From the University Code of Student Rights and Responsibilities
2. “Academic misconduct” includes, but is not limited to, cheating,
misrepresenting one's work, inappropriately collaborating, plagiarism, and
fabrication or falsification of information, as defined further below. It also
includes facilitating academic misconduct by intentionally helping or attempting
to help another to commit an act of academic misconduct.
- “Cheating” involves the unauthorized possession or use of information,
materials, notes, study aids, or other devices in any academic exercise, or the
unauthorized communication with another person during such an exercise. Common
examples of cheating include, but are not limited to, copying from another
student's examination, submitting work for an in-class exam that has been
prepared in advance, violating rules governing the administration of exams,
having another person take an exam, altering one's work after the work has been
returned and before resubmitting it, or violating any rules relating to academic
conduct of a course or program.
- Misrepresenting one's work includes, but is not limited to, representing
material prepared by another as one's own work, or submitting the same work in
more than one course without prior permission of both faculty members.

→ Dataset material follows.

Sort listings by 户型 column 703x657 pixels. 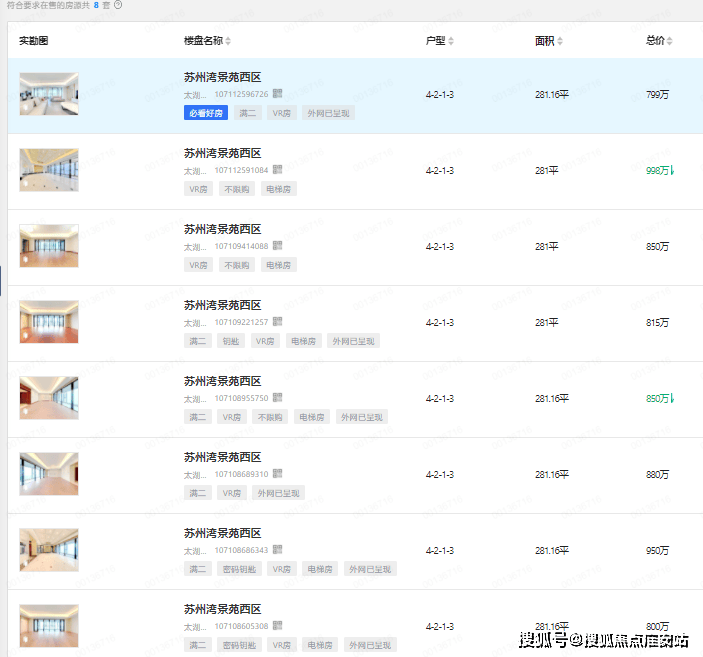coord(450,41)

- “Plagiarism” means the intentional unacknowledged use or incorporation of any
other person's work in, or as a basis for, one's own work offered for academic
consideration or credit or for public presentation. Plagiarism includes, but is
not limited to, representing as one's own, without attribution, any other
individual’s words, phrasing, ideas, sequence of ideas, information or any other
mode or content of expression.
- “Fabrication” or “falsification” includes reporting experiments or
measurements or statistical analyses never performed; manipulating or altering
data or other manifestations of research to achieve a desired result; falsifying
or misrepresenting background information, credentials or other academically
relevant information; or selective reporting, including the deliberate
suppression of conflicting or unwanted data. It does not include honest error or
honest differences in interpretations or judgments of data and/or results.